As development continues and the population exponentially rises here in Woodinville, more parks are a pertinent topic for both Woodinville’s residents and the Parks & Recreation commission. Woodinville primarily caters to its communities with pocket parks: smaller, accessible areas typically set to cater to certain subdivisions. Now the booming population increase is bringing younger families that crave accessibility and, subsequently, more neighborhood parks. This month, several residents attended the Parks & Recreation’s monthly meet-ing to voice their desires and hopes for the future of their neighborhoods.
Quail Ridge is a community that is very interested in the development of a pocket park that would cater to its growing population of young families. “Quail Ridge is a community filled with families with young children,” said Quail Ridge resident Sarah Arndt, “I have two toddlers and our community has no green spaces.” Other residents were present at the September Parks & Recreation meeting and offered their voices and opinions with the concerns the community is facing. The turnout of hopeful Quail Ridge residents exemplified the area’s new and growing population while adding faces and names to the concerns of the community. Commissioner Roy Ghazimorad proposed a sub-committee to meet with the community to discuss exactly what they want out of this proposed park. Specificity being crucial to the technicalities concerned with moving forward with a new project of any size, a meeting would help the commission understand what Quail Ridge residents want while being able to better estimate what the project would cost. Vice Chair Julie Elsom helped bring the actuality of these types of developments into perspective when she said, “I am a huge proponent of pocket parks and the benefit that they provide communities… bringing people together. On the other hand, they are a huge commitment for the city and they do cost a lot.” Chair Sandra White was happy to appoint this sub-committee.
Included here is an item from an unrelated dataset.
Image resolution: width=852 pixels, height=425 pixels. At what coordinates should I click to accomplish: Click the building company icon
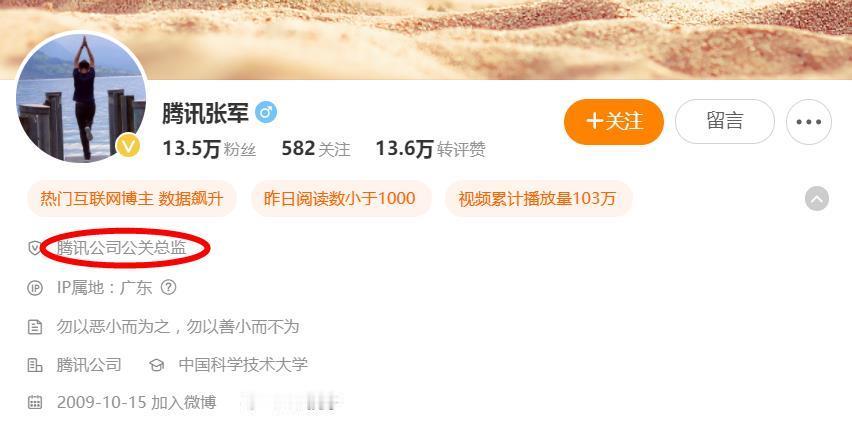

Additionally, a need for a dog park in Woodinville has been stressed by the residents. There are five dog parks in a 13-mile radius of Woodinville; but none in the city itself. The increase in population has amplified traffic making a trip with the family pooch out of the city difficult for many. Commissioner Ghazimorad was responsible for bringing the issue of dog parks back on the agenda this month because he knows how important it is for the quality of life for so many here in Woodinville. While there are talks of allocating a portion of 156th Ave NE as an off-leash dog park, the idea is still in the beginning phases and needs to be thoroughly discussed among the commission and its involved parties. Though these parks are still in the earliest phases of conceptualization, the voices of the community and the interest of the Parks & Recreation commission are clear indications of a progressive Woodinville that cares for play as it does prosperity.